TL;DR: All webservices running on the grid engine backend in Toolforge were restarted around 2019-10-18 21:29 UTC. Following the restart, these jobs should retain the ability to write to their original TMPDIR.
Earlier this week Musikanimal commented on a stale ticket [0] about a mysteriously intermittent "(chunk.c.553) opening temp-file failed: No such file or directory" error in a particular webservice. A related bug [1] (now merged into the first as a duplicate) had been looked at in depth previously by Zhuyifei1999 with no clear conclusion.

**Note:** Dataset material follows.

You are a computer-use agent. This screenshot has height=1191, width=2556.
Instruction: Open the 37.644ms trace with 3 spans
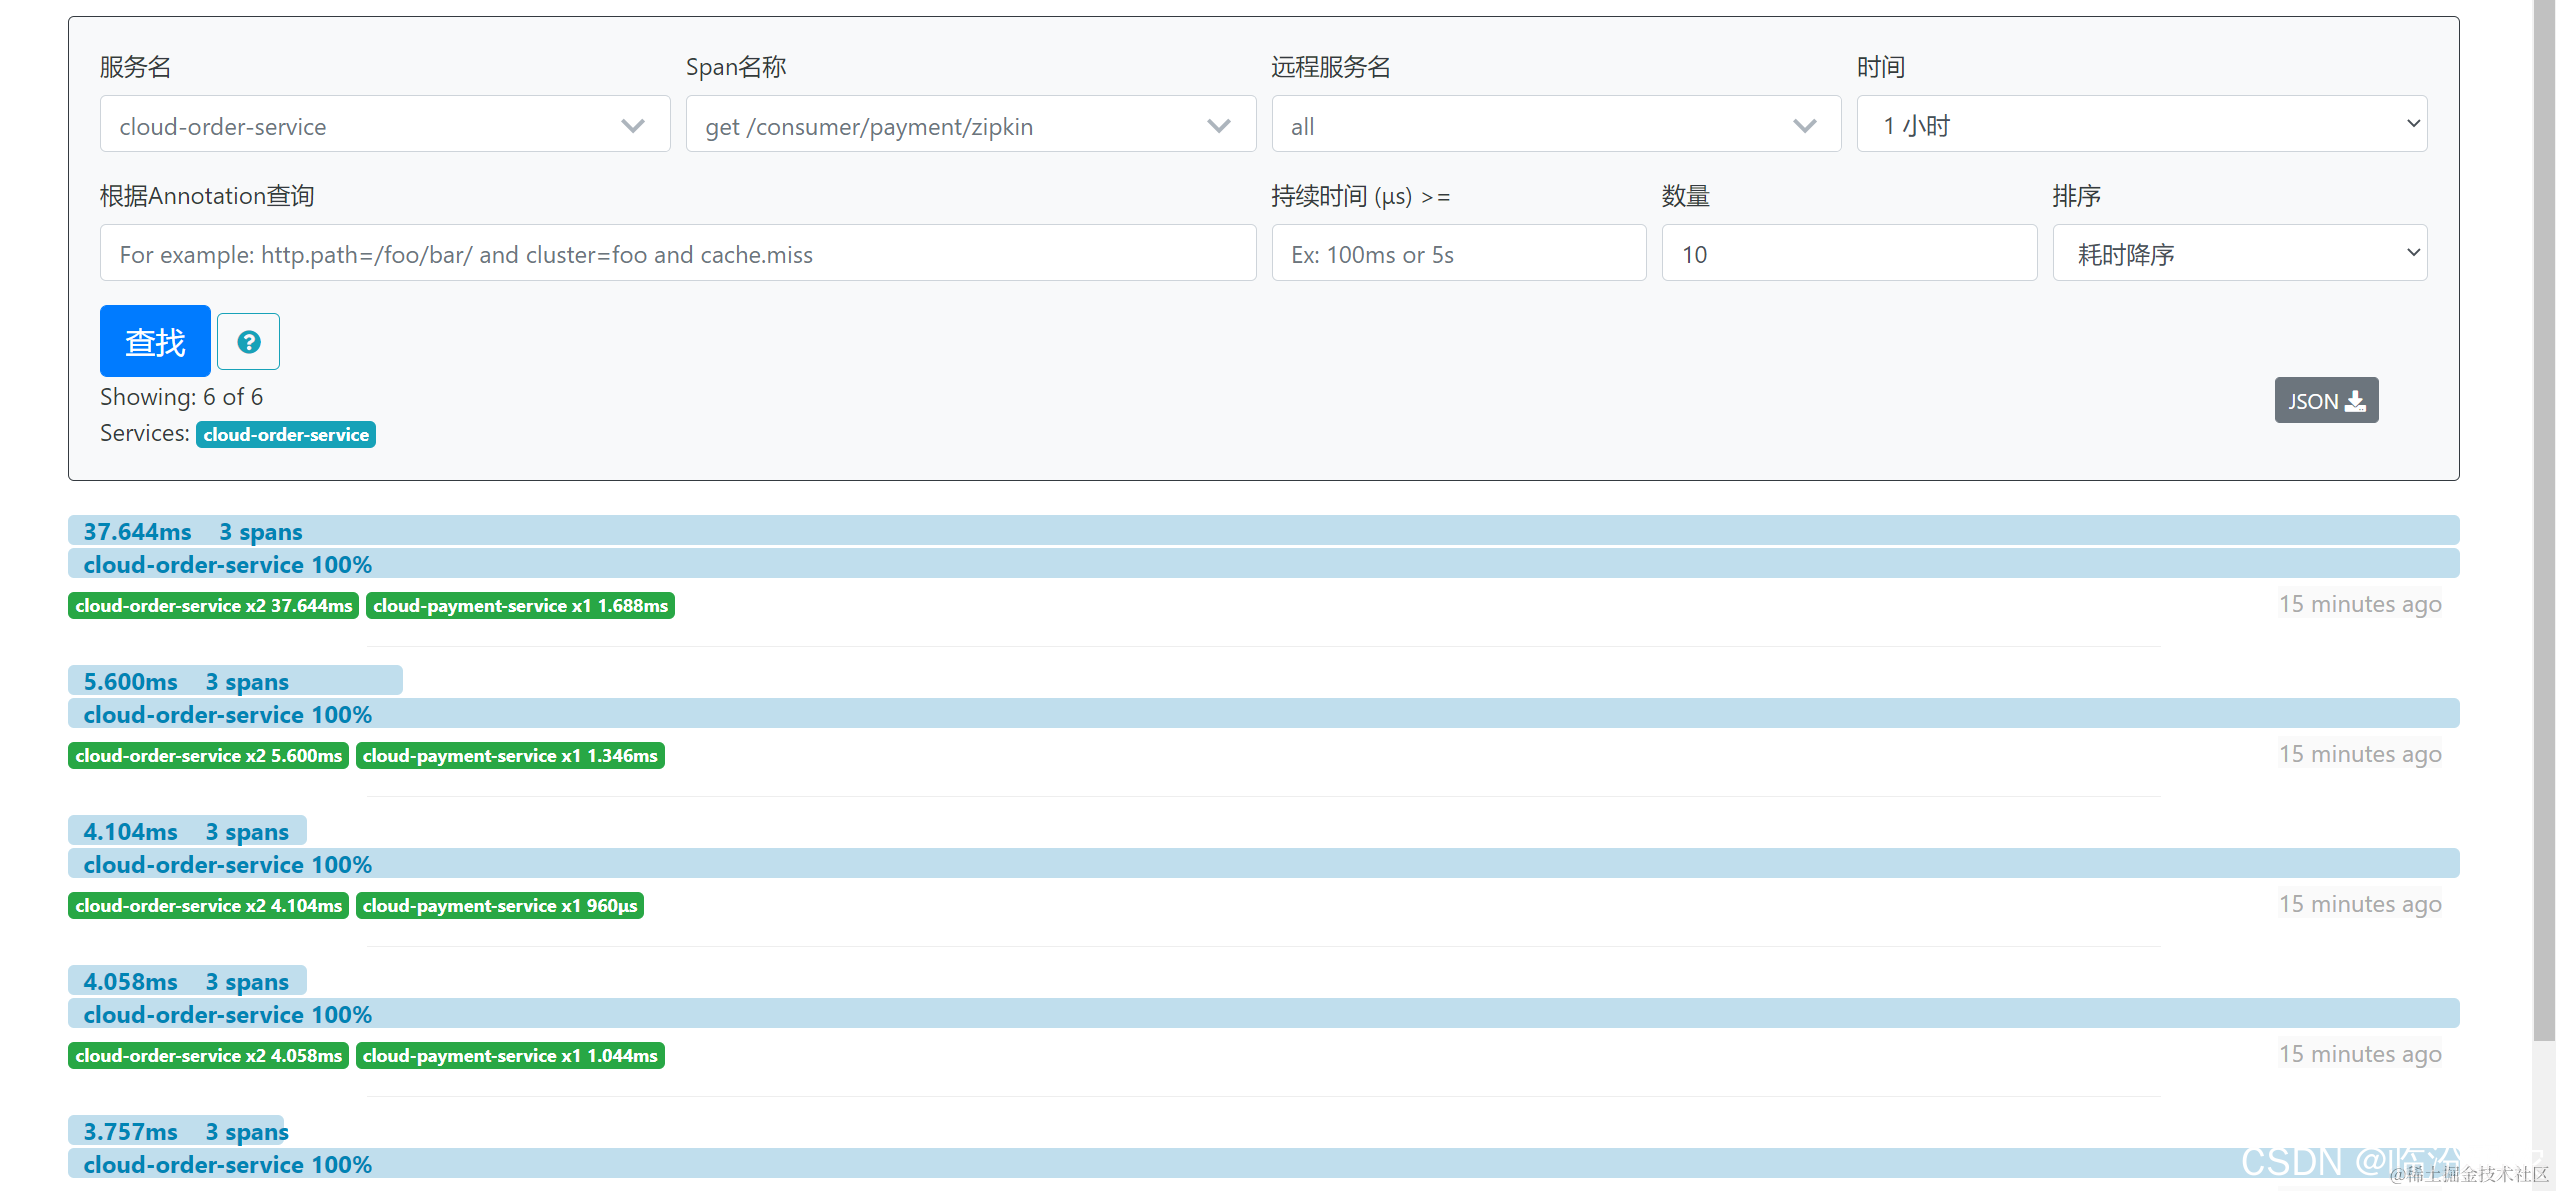193,531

I started looking into the problem with little expectation of finding an answer, but a hope that I could at least rule some things out as the "root cause".
I got lucky this time and did figure out a root cause for the problem. It turns out that Grid Engine creates a unique directory under /tmp for each job that is started. This directory is named /tmp/{job number}.{task number}.{queue name}. The job's main process is started with the TMPDIR environment variable pointing to this unique directory. Separately, we have a daily cron task which runs on each Grid Engine exec node marked as a part of the webgrid-generic or webgrid-lighttpd job queues to remove files and empty directories under /tmp which have not been accessed in more than 24 hours. This cleanup task was deleting the empty TMPDIR of jobs which had not written to or read from their TMPDIR in more than 24 hours. Once I made this connection, the fix was as simple as configuring the cleanup task to ignore empty directories that look like the TMPDIR pattern used by Grid Engine.
After the configuration change was deployed, I setup a temporary webservice to monitor its own TMPDIR to verify that it was indeed fixed. Earlier today that tool crossed the 48 hour runtime worst case I had calculated with no recurrence of the error. With that confirmation of the fix, I decided to restart all of the webservice jobs running on the grid engine in Toolforge to ensure that they have a TMPDIR created. This seemed like a better solution than just emailing the cloud-announce list to tell folks to restart their webservices if they were likely to be affected.
The process I went through in debugging is well documented on the task [2]. The notes there do not include all the web searches I did for various error messages and documentation of FOSS software involved in the webservice, but they do pretty clearly show that I started out looking in one place and ended up figuring out the root cause was something completely different. The final analysis also shows how fixing one problem [3] can unintentionally lead to new problems.
[0]: https://phabricator.wikimedia.org/T217815 [1]: https://phabricator.wikimedia.org/T225966 [2]: https://phabricator.wikimedia.org/T217815#5577987 [3]: https://phabricator.wikimedia.org/T190185
Bryan